Nous sommes arrivés hier. Une fois installés, nous avons découvert un monde différent, presque exotique.

Ici, la géométrie et les proportions sont différentes. Il y a plus d’espace. Il est aisé de tenir ses distances.

Ici, les gens se disent bonjour avec un enthousiasme qui surprend, comme pour faire un doigt d’honneur à l’épidémie.

Ici, on ne sent plus le regard qui juge. (Mais je ne suis pas encore allé faire le marché.)

Ici, les grenouilles sifflent dans les boisés. Les tourterelles roucoulent tristement.

Ici, je ne suis pas qu’un individu dans une foule, je suis un être dans un environnement. Un environnement qui n’est pas que technique, mais naturel, aussi.

Ici, comme d’habitude, il y a encore trop de SUV et de camions géants.


*


Je suis réveillé de bonne heure par les bernaches. « Vos gueules, les oiseaux ! », me dis-je stupidement. C’est l’heure. Je me lève.

Matin gris. Trois tourterelles tristes, penaudes, traversent la rue. Elles picorent mélancoliquement le terrain avant de détaler.

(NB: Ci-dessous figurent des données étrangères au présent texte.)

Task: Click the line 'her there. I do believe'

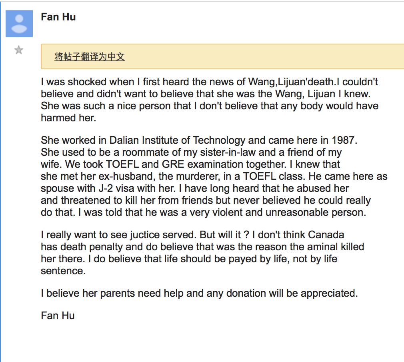Action: 189,259
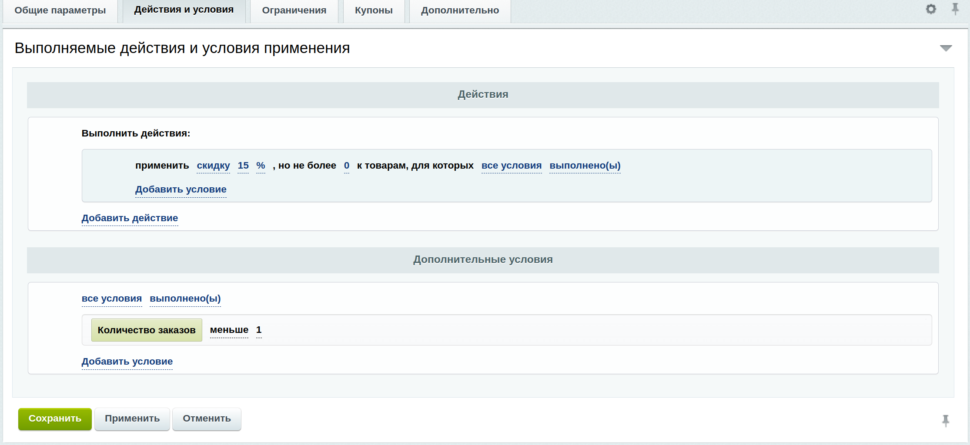Click Добавить действие link
Viewport: 970px width, 445px height.
point(130,218)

Est-ce le confinement ? Je ne vois personne, ce matin. Aucun chien ne promène son maître. Aucun VUS ne brûle de l’essence. Rien ne (se) passe. Puis, soudain, c’est presque la cohue. Une madame traîne en laisse sa moppe grise, un petit sac bleu pour caca à la main. Presque au même moment, une fourgonnette rouge. Un instant plus tard, un monsieur et une petite bibitte à poils noire, même petit sac bleu. Ensuite, ça se calme.

La luminosité évolue, le gris s’assombrit, les contrastes se durcissent. Une brise fait se dodeliner doucement les branches des pins. Pleut-il ? Il mouillasse, peut-être. Pas assez fort pour entendre les gouttes sur le toit.

Et je me rappelle qu’on n’est pas dimanche et qu’il faut que je me mette au travail.